Listed entries:
***
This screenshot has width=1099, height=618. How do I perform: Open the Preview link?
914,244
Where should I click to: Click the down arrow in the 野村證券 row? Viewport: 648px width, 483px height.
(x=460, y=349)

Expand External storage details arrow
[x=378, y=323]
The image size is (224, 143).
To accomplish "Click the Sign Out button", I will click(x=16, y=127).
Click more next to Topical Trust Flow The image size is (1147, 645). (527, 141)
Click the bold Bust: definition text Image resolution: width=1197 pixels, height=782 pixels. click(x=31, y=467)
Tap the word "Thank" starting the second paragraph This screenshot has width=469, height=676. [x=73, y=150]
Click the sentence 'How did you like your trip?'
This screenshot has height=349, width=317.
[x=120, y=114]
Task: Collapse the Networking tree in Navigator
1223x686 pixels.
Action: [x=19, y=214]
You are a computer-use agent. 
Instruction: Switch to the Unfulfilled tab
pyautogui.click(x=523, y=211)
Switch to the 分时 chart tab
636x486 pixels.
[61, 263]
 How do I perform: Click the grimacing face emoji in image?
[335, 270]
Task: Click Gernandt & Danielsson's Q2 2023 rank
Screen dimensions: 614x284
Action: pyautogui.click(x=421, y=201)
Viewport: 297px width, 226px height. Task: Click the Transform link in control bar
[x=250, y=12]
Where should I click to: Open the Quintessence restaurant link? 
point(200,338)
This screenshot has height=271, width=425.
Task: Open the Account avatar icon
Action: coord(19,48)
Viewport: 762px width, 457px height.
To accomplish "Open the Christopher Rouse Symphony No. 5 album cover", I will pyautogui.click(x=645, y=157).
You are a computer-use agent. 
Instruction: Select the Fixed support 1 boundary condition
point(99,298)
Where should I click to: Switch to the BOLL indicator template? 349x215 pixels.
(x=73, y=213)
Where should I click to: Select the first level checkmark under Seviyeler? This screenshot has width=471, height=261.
***
Task: For the listing above, identify each line bearing "accomplish".

Finished exercise:
To accomplish "Click the Sign Out button", I will click(x=16, y=127).
To accomplish "Open the Christopher Rouse Symphony No. 5 album cover", I will pyautogui.click(x=645, y=157).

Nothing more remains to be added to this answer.